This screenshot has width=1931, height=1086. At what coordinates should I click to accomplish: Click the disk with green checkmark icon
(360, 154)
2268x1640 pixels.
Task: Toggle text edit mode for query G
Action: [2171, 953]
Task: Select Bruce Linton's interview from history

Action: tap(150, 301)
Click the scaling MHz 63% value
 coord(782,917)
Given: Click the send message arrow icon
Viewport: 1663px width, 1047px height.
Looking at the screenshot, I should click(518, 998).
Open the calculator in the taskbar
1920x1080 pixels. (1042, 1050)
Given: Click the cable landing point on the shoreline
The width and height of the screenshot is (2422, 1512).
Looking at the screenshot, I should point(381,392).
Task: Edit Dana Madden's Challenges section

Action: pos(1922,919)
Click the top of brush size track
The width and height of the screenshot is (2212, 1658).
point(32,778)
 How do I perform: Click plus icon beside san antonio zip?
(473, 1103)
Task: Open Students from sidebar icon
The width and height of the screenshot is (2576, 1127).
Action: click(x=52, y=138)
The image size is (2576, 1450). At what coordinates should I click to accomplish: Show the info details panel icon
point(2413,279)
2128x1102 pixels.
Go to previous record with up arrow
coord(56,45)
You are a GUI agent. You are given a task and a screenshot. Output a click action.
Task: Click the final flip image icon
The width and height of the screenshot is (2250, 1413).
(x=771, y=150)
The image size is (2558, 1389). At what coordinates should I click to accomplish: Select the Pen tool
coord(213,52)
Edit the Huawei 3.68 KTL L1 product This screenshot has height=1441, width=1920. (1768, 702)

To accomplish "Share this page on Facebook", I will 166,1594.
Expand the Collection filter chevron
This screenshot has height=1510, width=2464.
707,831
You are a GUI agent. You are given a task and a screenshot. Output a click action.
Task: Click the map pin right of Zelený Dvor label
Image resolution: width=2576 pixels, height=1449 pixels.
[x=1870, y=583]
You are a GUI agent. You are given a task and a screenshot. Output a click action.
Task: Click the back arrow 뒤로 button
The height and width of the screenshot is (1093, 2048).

> **ACTIVITY**
Faithfully write out the entire listing, line by line.

> **RESULT OF THIS TASK**
This screenshot has width=1931, height=1086. At what coordinates should I click to accomplish: Click the disk with green checkmark icon
(360, 154)
2268x1640 pixels.
Task: Toggle text edit mode for query G
Action: [2171, 953]
Task: Select Bruce Linton's interview from history

Action: tap(150, 301)
Click the scaling MHz 63% value
 coord(782,917)
Given: Click the send message arrow icon
Viewport: 1663px width, 1047px height.
Looking at the screenshot, I should click(518, 998).
Open the calculator in the taskbar
1920x1080 pixels. (1042, 1050)
Given: Click the cable landing point on the shoreline
The width and height of the screenshot is (2422, 1512).
Looking at the screenshot, I should point(381,392).
Task: Edit Dana Madden's Challenges section

Action: pos(1922,919)
Click the top of brush size track
The width and height of the screenshot is (2212, 1658).
point(32,778)
 How do I perform: Click plus icon beside san antonio zip?
(473, 1103)
Task: Open Students from sidebar icon
The width and height of the screenshot is (2576, 1127).
Action: click(x=52, y=138)
The image size is (2576, 1450). At what coordinates should I click to accomplish: Show the info details panel icon
point(2413,279)
2128x1102 pixels.
Go to previous record with up arrow
coord(56,45)
You are a GUI agent. You are given a task and a screenshot. Output a click action.
Task: Click the final flip image icon
The width and height of the screenshot is (2250, 1413).
(x=771, y=150)
The image size is (2558, 1389). At what coordinates should I click to accomplish: Select the Pen tool
coord(213,52)
Edit the Huawei 3.68 KTL L1 product This screenshot has height=1441, width=1920. (1768, 702)

To accomplish "Share this page on Facebook", I will 166,1594.
Expand the Collection filter chevron
This screenshot has height=1510, width=2464.
707,831
You are a GUI agent. You are given a task and a screenshot. Output a click action.
Task: Click the map pin right of Zelený Dvor label
Image resolution: width=2576 pixels, height=1449 pixels.
[x=1870, y=583]
You are a GUI agent. You are given a task and a screenshot. Output a click action.
Task: Click the back arrow 뒤로 button
The height and width of the screenshot is (1093, 2048).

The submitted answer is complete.